Poroshenko Says 'Real Truce' Has Begun in Ukraine
President Petro Poroshenko said on Wednesday a "real truce" had begun in eastern Ukraine but a long-lasting peace with pro-Kremlin insurgents would still take some time.
His upbeat comments come with EU nations -- struggling with a migrants crisis -- hoping for signs of a de-escalation after the conflict stoked tensions in eastern Europe.
"There has not been a single shot fired," the pro-Western leader said in a televised address to students undergoing military training in Kiev.
But he added: "This is still not peace. This is not the end of the war.
"The end of war will come when every patch of Ukrainian soil is liberated from the enemy, the occupant, the aggressor. But this is not simply a ceasefire -- this is a real truce."
Poroshenko's remarks came a day after the separatists delayed until next year local elections they had planned for the coming weeks.
The conciliatory gesture came in response to strong Western pressure for Russian President Vladimir Putin -- who denies any involvement in Ukraine's affairs -- to persuade the militias to put their vote on hold.
Poroshenko had called the planned elections "fake" and branded them another example of the rebels' refusal to commit to a truce agreed in February.
The ceasefire was often broken but has been widely upheld in the past month.
Moscow and Brussels also welcomed the rebels' announcement. Western diplomats believe the delay gives time for elections to be conducted in line with Ukrainian and international laws.
No firm date for the local votes in Lugansk and Donetsk had been set.
But Ukrainian Foreign Minister Pavlo Klimkin told lawmakers that no separatist polls could be held until Russia withdrew all its troops and military hardware from the war zone.
President Vladimir Putin refers to the Russian fighters captured in the rebel regions as "volunteers" and off-duty servicemen who follow "the call of their heart."
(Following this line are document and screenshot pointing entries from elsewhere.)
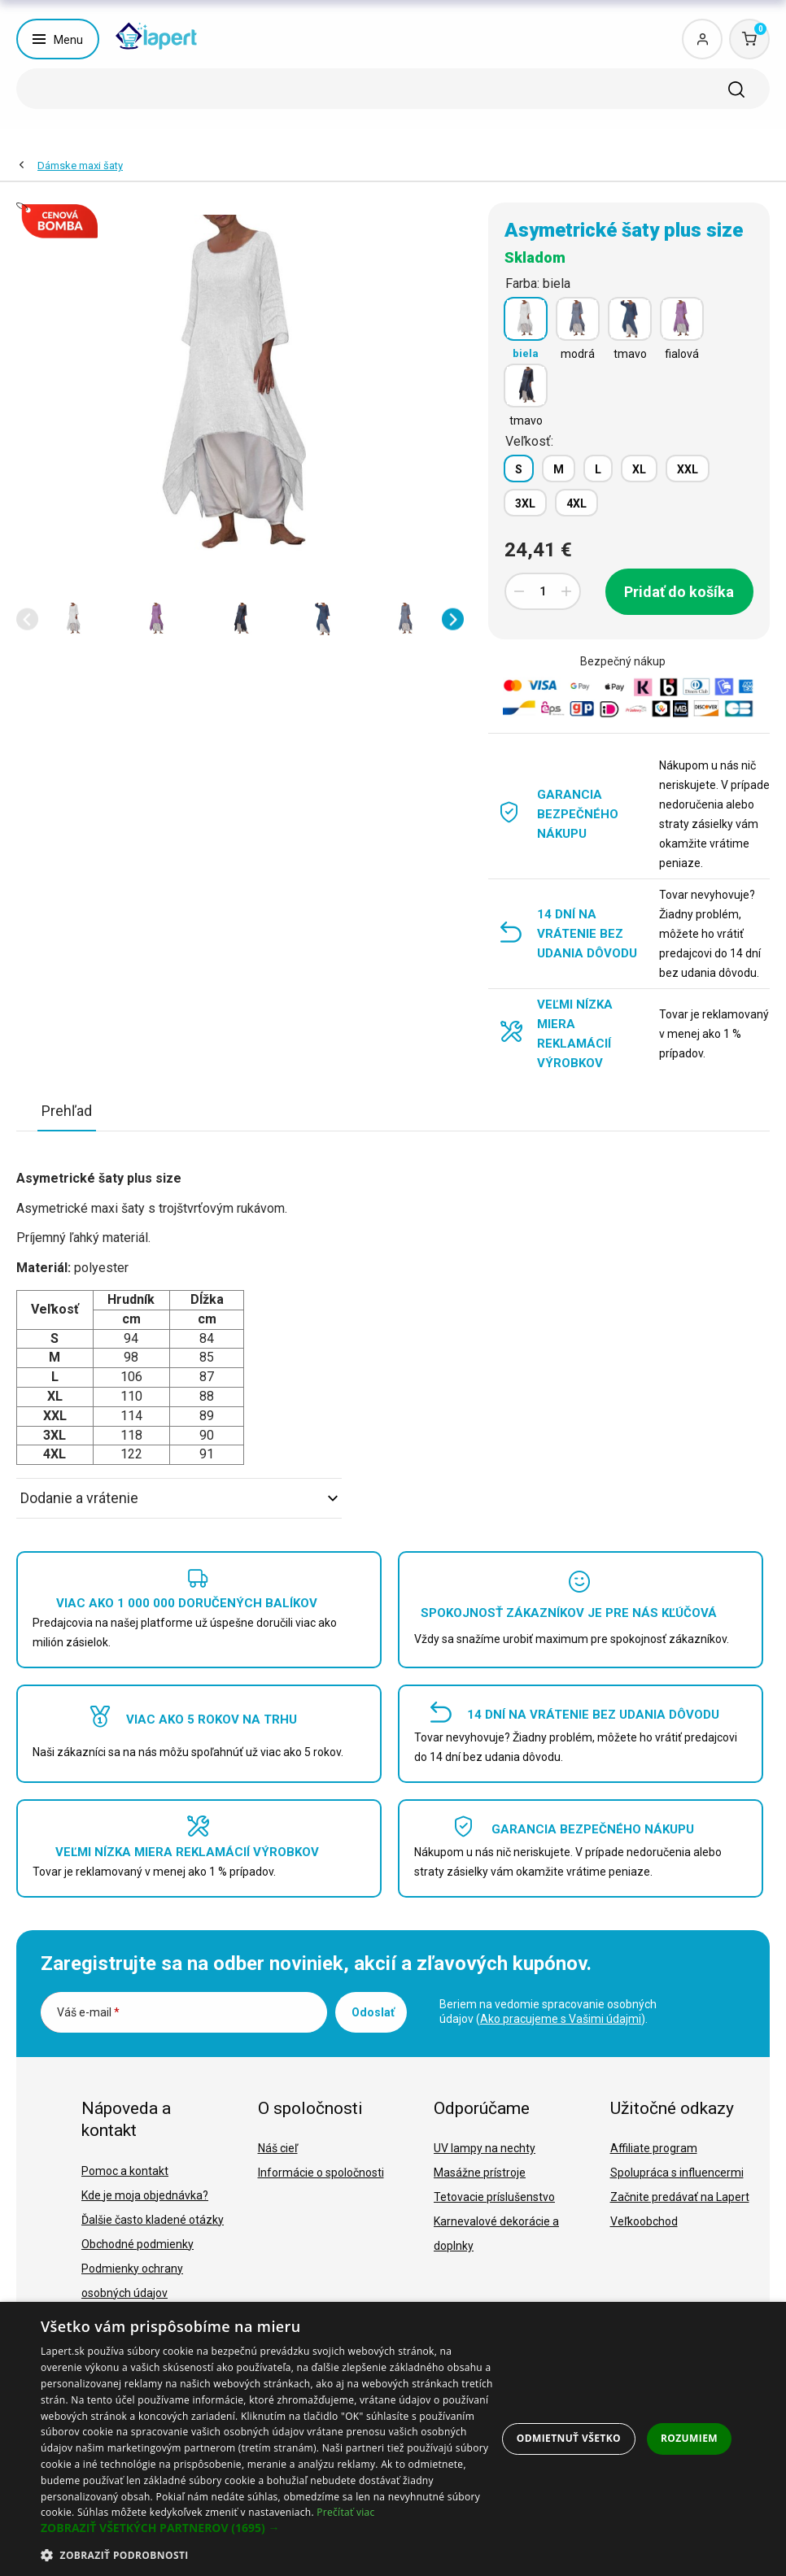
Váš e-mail (88, 2012)
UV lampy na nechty (484, 2148)
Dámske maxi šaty (80, 165)
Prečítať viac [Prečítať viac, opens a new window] (345, 2512)
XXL (687, 469)
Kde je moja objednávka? (144, 2195)
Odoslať (373, 2012)
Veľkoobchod (644, 2221)
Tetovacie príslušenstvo (494, 2196)
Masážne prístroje (480, 2172)
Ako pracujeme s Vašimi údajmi (560, 2018)
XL (639, 469)
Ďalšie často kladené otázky (152, 2219)
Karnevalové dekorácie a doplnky (496, 2233)
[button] (27, 619)
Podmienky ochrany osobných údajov (132, 2280)
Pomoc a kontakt (124, 2170)
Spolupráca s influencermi (677, 2172)
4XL (576, 503)
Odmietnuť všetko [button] (569, 2438)
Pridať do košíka (679, 591)
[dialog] (393, 2439)
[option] (74, 619)
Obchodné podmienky (137, 2244)
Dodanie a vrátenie (179, 1497)
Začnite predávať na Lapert (679, 2196)
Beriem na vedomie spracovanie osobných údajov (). (548, 2011)
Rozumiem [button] (689, 2438)
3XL (525, 503)
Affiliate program (653, 2148)
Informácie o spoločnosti (321, 2172)
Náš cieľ (278, 2148)
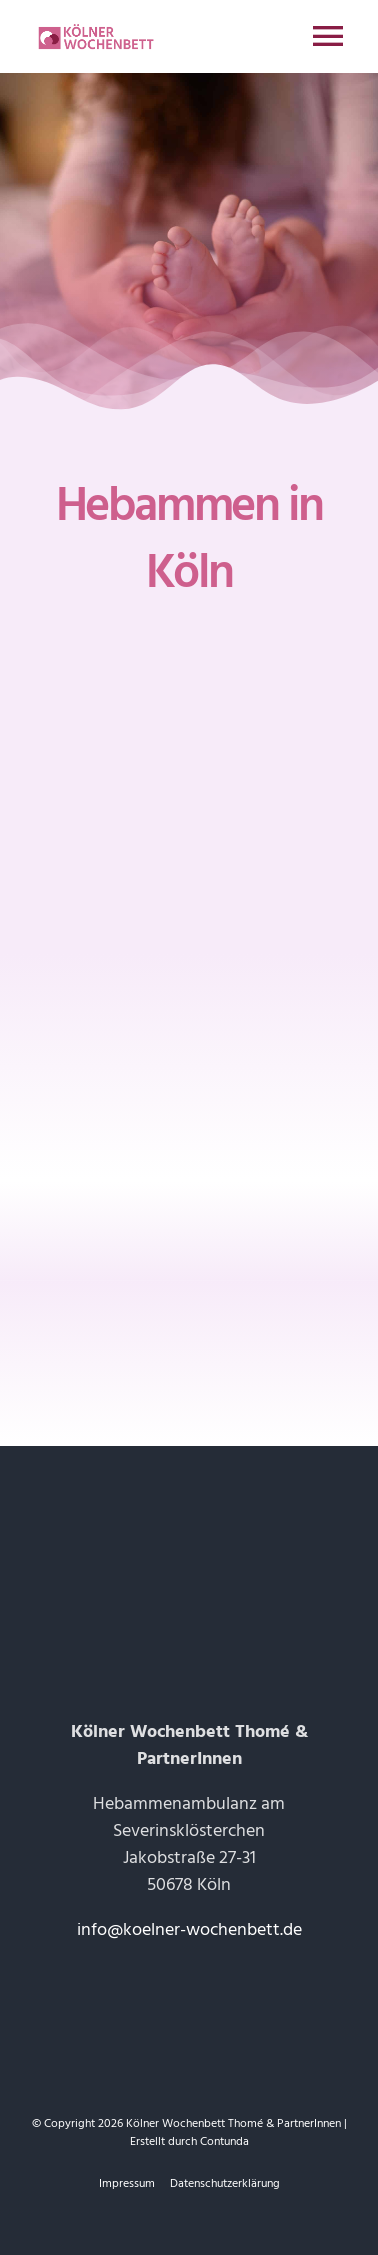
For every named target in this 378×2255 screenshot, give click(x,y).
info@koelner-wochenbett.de (189, 1929)
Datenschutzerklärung (225, 2183)
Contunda (224, 2141)
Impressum (127, 2183)
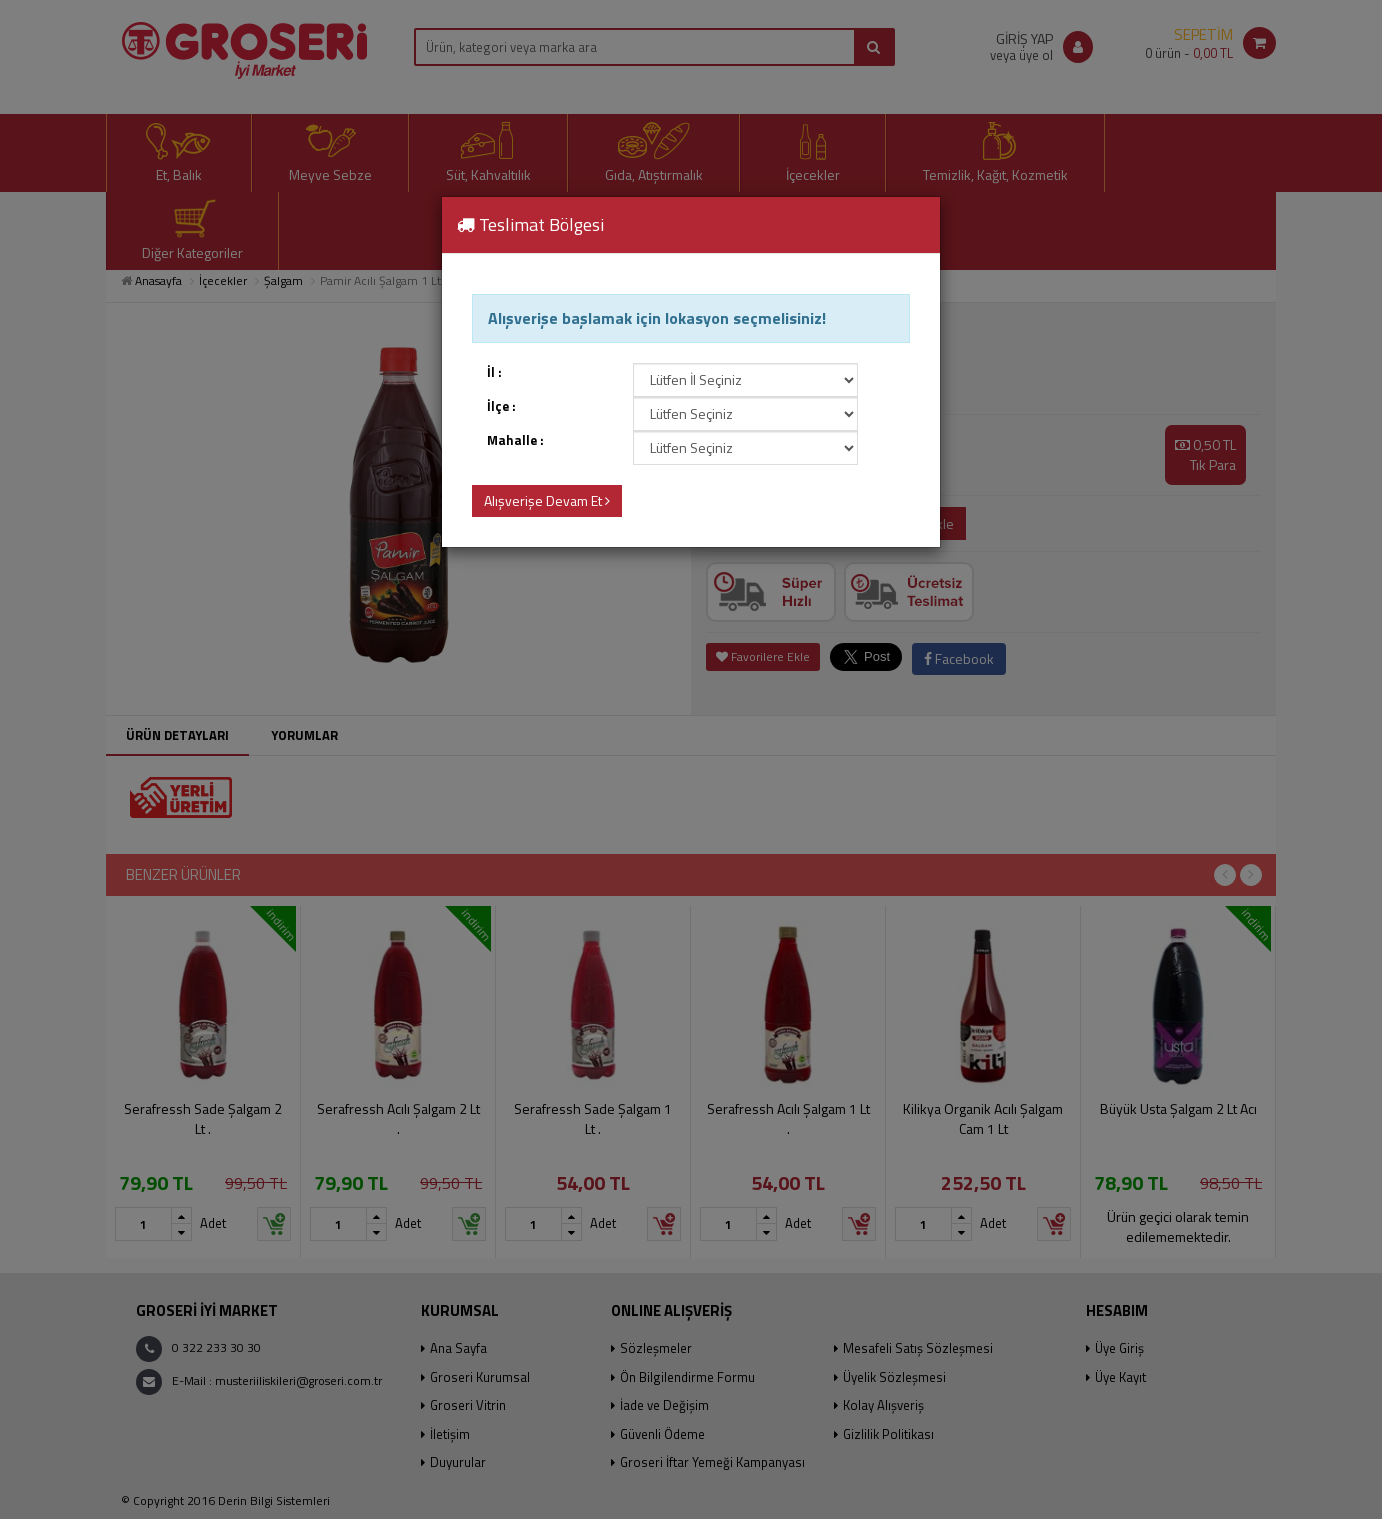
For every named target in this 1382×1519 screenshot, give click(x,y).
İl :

- 'Return of occupied lands' -
Ukrainian forces on Tuesday began withdrawing tanks from the demarcation line with Lugansk -- the smaller of the industrial regions resisting Kiev's leadership.
The Lugansk insurgents said in a statement that they had already completed moving smaller weapons 15 kilometers (nine miles) away from a line separating their forces from the rest of the ex-Soviet state.
Both pullbacks conform to a new deal signed by the warring sides on September 1.
Both the Organization for Security and Co-operation in Europe (OSCE) -- a Cold War-era body responsible for both monitoring and trying to organize a negotiated end to the war -- said its staff would be unable to confirm either claim until Friday.
Fighters in the larger and more militant Donetsk province are to begin pulling back tanks and smaller weapons on October 18.
Poroshenko on Wednesday also stressed both regions must abandon aspirations of establishing closer diplomatic and trade ties with Russia.
"Thanks to the arms withdrawal agreement and the ceasefire, God willing, this will evolve into a stable cessation of hostilities," said the 50-year-old leader.
"And in that case, we will have a chance to achieve peace and -- of this, I am certain -- the return of the occupied lands."
The 18-month insurrection -- the bloodiest in Europe since the Balkans crises of the 1990s -- has killed more than 8,000 people and driven about 1.5 million from their homes.
It has also further eroded Putin's relations with Washington and Brussels -- an isolation that threatens to worsen with Russia's air campaign in support of Syrian President Bashar Assad.